チリのピニエラ大統領 抗議運動を厳罰化する法案を国会に提出

  インターナショナルヘラルドトリビューン(10月10日付)によると、公教育の充実を求め、学生や教師、市民による激しいデモが全国で起きていたチリで、ピニエラ大統領は抗議運動を抑制するための厳罰化法案を国会に提出した。法案では学校などの公的施設を占拠した者は学生であるなしを問わず、懲役3年までの刑罰に処するという刑法改正案である。今年、5月以来、200以上の中学や大学が占拠されたとされる。 
 
  チリの新聞「ラ・テルセラ」によれば、ピニエラ大統領はConfech(チリ大学生同盟)に、交渉のテーブルに戻って欲しいと訴えた。しかし、ピニエラ大統領が約束しているのは学生たちが求める学費の完全無償化ではなく、「必要な人にのみ無償化」になっている。 
 
  現在Felipe Bulnes教育相が提案している政府案は奨学金の対象を収入の少ない世帯の下から60%までの家庭の子弟に広げるというものである。(前回のピニエラ大統領の提案は下から40%だった) 
 
http://latercera.com/noticia/politica/2011/10/674-397880-9-presidente-pinera-ojala-la-confech-vuelva-a-la-mesa-de-dialogo.shtml 
 
■ピニエラ大統領、無料化は否定し、貧困層40%に奨学金を提案 
http://www.nikkanberita.com/read.cgi?id=201110021115350 
 
■チリ大学生同盟(Confech)のウェブサイト 
  6月30日の「25万人抗議デモ」などの映像がある。 
http://fech.cl/ 
■「チリで再び大規模な学生デモ 273人が拘束される」 
 
  チリの政治学者パトリシオ・ナビア氏によると、チリでは独裁政治が終わった後、学生が高等教育を受ける割合は大幅に増え40%に達している。
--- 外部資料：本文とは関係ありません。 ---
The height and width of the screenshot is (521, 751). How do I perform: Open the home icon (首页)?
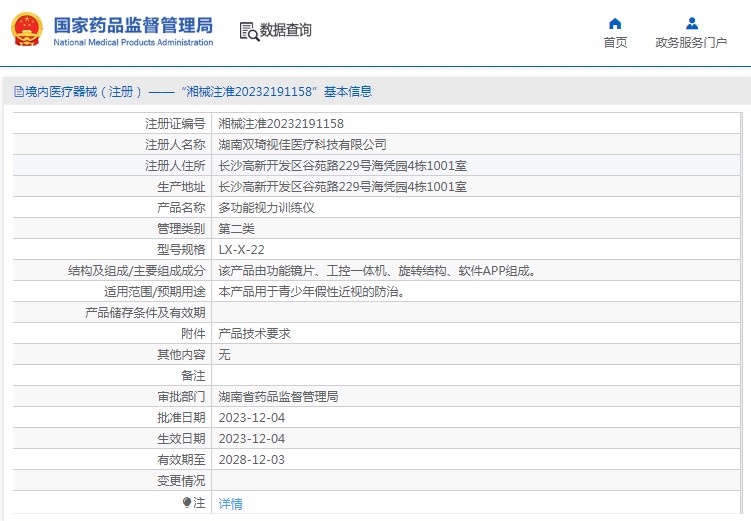(x=615, y=23)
しかし、ピノチェット時代に教育が民営化されたことで学費の有無で受ける教育に開きが生じている。 
 
  「現在、チリで行われている教育システムはピノチェト時代の80年代に導入されたものがそのまま継続している。小中学校の段階では国公立の学校以外に、バウチャースクールが導入されている。チリの小中学の生徒の約半数がバウチャースクールに通っている。「バウチャー(vouchar)」とは英語でクーポン券とか、引換券、保証人などを意味する言葉である。私立学校に政府が国の教育機関となるためのバウチャー(資格)を与えているのである。しかし、バウチャースクールに教育を依存すれば親の資力次第で入れる学校が異なる。貧困な家庭の子弟はクオリティの高い教育を行っているバウチャースクールに入ることができない。それは貧富の再生産にもつながるというのだ。大学だけでなく、こうした教育の民営化を改めよ、と学生や親、教師たちが抗議をしているのである。」